In Thursday morning trading, munis were firmer on the long end, according to the Municipal Market Data scale. Yields inside the 10-year were steady. The 11-year and 12-year yields fell one and two basis points, respectively. Yields on the 13-year to 22-year fell between one and three basis points while the 23-year yields and beyond fell two basis points.

On Wednesday, the two-year finished flat at 0.42%. The 10-year yield closed steady at 1.88% and the 30-year finished at 3.57%, also unchanged from the prior session.

Treasuries were strengthening across the curve Thursday morning. The two-year yield fell one basis point. The benchmark 10-year yield and the 30-year yield fell three basis points each to 1.96% and 3.01%, respectively.

In the primary market, Thursday is expected to be the most active day, with two of the four negotiated deals on the calendar coming to market.

RBC Capital Markets is expected to price $170.6 million of Board of Regents of Texas Tech University system revenue financing and system refunding and improvement bonds. The credit is rated AA by Fitch Ratings.

RBC is also expected to price $1.25 million of Fayette County, Ohio, building improvement refunding building bank qualified bonds.

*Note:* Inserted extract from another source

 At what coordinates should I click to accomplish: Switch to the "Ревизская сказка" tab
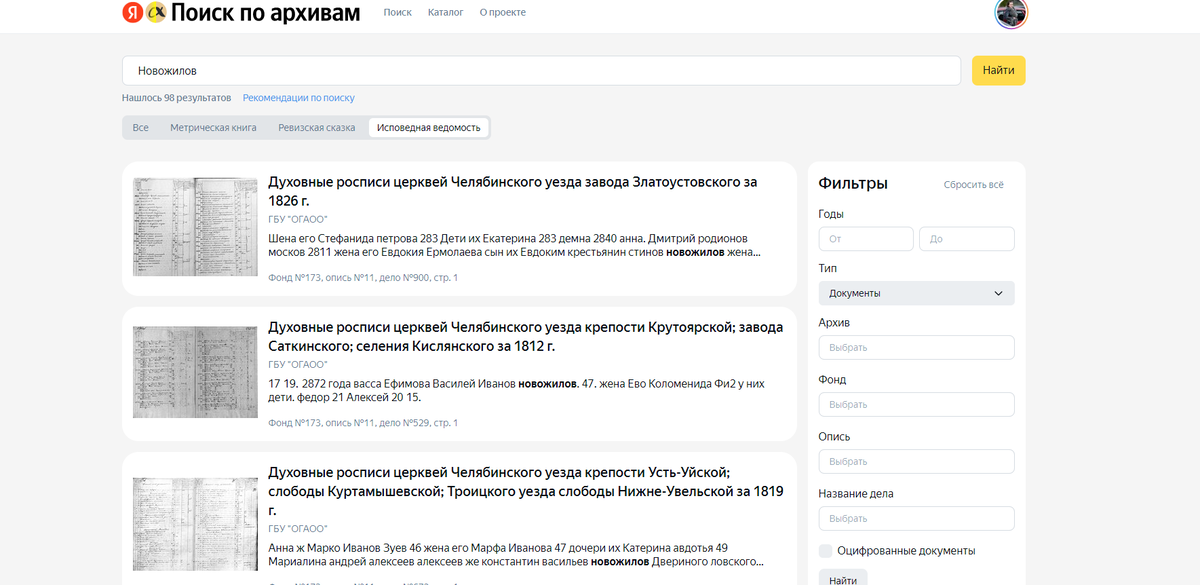pyautogui.click(x=318, y=128)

On the competitive calendar, Texas A&M University Board of Regents is expected to auction $65 million of bonds, and Suffolk County Water Authority will sell $83.64 million of revenue bonds.

In economic news, seasonally adjusted jobless claims fell 15,000 to 372,000 for the week ended Dec. 31, the Labor Department said. The drop in claims was a slightly larger decline than expected; Economists had predicted a 375,000 reading.

“The jobless claims data continue to point to a pickup in the pace of job creation although we are entering a period where volatility around year-end has made claims a less reliable indicator,” wrote economists at RDQ Economics. “The four-week average of claims has now been below 400,000 for eight consecutive weeks and continues to decline. This suggests that the pace of job separations has slowed and suggests a pickup in net job creation. We believe that the balance of risks lies to the upside of what was already an above-consensus projection for job growth.”